[Set problem 1] Pull out every line of the records that contains the string "editor", treating uppercase and lowercase as different.

[Page text]
EX-10.20 17 dex1020.htm UNIT PURCHASE AGREEMENT - CALPERS Unit Purchase Agreement - CalPERS

Exhibit 10.20

 

UNIT PURCHASE AGREEMENT

 

This UNIT PURCHASE AGREEMENT, dated as of July 31, 2004 (this “Agreement”), is entered into by and between Digital Realty Trust, Inc., a Maryland corporation (“Digital Realty”), and State of California Public Employees’ Retirement System, a unit of the State and Consumer Service Agency of the State of California (“CalPERS”).

 

RECITALS

 

WHEREAS, CalPERS is a Member of Global Innovation Partners, LLC, a Delaware limited liability company (“GI Partners”);

 

WHEREAS, Digital Realty is contemplating an initial public offering of its common stock (the “Proposed IPO”);

 

WHEREAS, at the closing of the Proposed IPO, GI Partners will contribute to Digital Realty, L.P., a Maryland limited partnership and a wholly-owned subsidiary of Digital Realty (the “Operating Partnership”), its interests in certain properties owned by GI Partners in exchange for partnership units of the Operating Partnership (“Partnership Units”) pursuant to that certain Contribution Agreement, dated as of the date hereof (the “Contribution Agreement”), by and between GI Partners and the Operating Partnership;

 

WHEREAS, pursuant to that certain Allocation Agreement, dated as of the date hereof (the “Allocation Agreement”), CalPERS will receive following the closing of the Proposed IPO and upon each exercise, if any, of the underwriters’ over-allotment option, a certain number of Partnership Units (the “CalPERS Partnership Units”) from GI Partners; and

 

WHEREAS, Digital Realty desires to purchase from CalPERS, and CalPERS desires to sell to Digital Realty, the CalPERS Partnership Units.

(Word and element pointing entries)
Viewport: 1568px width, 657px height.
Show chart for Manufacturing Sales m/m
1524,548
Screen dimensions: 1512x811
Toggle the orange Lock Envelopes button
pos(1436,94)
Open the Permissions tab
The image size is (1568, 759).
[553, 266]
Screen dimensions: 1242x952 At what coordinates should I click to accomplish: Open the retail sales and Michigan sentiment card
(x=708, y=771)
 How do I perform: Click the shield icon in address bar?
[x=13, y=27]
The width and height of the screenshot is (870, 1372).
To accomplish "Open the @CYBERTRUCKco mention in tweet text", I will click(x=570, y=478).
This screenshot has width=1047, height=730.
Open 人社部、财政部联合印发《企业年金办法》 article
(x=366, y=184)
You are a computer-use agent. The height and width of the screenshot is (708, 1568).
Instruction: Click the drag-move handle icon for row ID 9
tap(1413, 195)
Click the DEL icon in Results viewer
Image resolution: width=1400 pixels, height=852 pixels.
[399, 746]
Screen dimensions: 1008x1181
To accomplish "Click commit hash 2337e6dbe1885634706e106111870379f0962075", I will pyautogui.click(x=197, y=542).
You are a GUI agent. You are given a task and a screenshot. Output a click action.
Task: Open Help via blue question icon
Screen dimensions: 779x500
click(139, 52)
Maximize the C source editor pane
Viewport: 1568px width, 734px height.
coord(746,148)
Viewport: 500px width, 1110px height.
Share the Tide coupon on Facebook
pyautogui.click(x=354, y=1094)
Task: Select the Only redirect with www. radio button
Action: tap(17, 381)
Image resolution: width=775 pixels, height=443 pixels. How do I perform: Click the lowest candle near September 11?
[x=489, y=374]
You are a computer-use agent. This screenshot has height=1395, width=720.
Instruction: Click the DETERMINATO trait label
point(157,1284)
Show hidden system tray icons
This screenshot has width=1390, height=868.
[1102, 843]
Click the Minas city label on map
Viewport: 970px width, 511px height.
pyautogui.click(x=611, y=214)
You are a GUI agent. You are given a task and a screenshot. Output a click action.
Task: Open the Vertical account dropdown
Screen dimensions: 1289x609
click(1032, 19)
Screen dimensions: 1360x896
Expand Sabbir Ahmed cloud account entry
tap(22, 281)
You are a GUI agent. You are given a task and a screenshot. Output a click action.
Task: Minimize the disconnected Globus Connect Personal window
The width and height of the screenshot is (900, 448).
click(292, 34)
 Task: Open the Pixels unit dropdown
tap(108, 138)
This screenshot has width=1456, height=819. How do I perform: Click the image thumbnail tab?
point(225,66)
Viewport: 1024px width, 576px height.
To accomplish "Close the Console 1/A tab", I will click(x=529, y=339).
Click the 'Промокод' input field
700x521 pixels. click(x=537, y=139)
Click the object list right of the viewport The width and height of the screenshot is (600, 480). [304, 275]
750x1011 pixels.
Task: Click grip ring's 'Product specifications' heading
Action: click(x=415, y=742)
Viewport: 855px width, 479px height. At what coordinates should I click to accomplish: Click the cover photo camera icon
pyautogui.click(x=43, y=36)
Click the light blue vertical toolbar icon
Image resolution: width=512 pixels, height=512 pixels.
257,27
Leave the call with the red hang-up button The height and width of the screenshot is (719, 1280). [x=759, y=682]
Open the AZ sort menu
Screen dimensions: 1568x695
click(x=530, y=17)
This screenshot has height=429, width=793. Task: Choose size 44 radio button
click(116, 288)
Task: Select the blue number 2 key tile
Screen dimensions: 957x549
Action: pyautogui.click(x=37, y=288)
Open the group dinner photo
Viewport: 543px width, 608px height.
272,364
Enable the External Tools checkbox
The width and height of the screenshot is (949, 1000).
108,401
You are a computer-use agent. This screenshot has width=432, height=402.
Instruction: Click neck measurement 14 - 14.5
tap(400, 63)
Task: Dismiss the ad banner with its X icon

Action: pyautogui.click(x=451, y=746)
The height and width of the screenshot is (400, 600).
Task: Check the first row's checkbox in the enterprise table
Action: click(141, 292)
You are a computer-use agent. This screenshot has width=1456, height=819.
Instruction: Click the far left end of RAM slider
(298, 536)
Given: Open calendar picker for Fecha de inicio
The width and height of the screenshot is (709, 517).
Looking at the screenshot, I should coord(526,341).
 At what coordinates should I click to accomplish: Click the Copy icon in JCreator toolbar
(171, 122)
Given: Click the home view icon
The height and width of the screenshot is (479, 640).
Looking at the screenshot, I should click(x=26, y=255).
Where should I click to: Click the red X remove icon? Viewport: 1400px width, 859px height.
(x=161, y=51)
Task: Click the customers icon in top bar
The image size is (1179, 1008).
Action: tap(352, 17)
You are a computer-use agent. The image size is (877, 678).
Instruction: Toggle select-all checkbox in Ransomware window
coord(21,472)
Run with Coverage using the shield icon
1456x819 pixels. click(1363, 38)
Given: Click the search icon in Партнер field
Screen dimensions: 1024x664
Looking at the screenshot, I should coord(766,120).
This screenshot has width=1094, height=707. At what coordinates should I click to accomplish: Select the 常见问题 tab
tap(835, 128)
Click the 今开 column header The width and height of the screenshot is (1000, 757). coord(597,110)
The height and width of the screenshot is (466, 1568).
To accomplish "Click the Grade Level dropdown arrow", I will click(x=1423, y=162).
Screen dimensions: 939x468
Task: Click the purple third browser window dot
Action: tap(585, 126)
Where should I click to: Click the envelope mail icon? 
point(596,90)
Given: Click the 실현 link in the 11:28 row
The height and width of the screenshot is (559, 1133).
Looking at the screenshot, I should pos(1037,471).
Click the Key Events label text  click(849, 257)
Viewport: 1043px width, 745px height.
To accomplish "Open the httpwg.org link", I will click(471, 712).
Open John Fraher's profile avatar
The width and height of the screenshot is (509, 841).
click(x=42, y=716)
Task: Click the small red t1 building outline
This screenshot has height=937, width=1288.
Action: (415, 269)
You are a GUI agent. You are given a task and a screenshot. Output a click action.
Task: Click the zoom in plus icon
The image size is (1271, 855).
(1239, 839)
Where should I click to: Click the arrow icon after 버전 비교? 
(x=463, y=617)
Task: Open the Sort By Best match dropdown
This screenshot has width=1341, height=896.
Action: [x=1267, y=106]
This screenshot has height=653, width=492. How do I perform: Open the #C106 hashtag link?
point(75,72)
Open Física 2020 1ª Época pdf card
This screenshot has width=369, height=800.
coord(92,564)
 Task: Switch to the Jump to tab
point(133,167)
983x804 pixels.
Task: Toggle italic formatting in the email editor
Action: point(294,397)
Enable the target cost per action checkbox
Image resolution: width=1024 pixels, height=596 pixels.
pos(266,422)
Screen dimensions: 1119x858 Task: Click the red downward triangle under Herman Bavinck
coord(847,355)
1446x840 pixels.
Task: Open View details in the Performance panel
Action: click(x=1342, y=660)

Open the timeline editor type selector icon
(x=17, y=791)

[Set problem 2] According to the unit purchase agreement, in which state is Digital Realty Trust, Inc. incorporated?

[Full output 1]
Maximize the C source editor pane
Task: Toggle italic formatting in the email editor
Open the timeline editor type selector icon

[Full output 2] Maryland.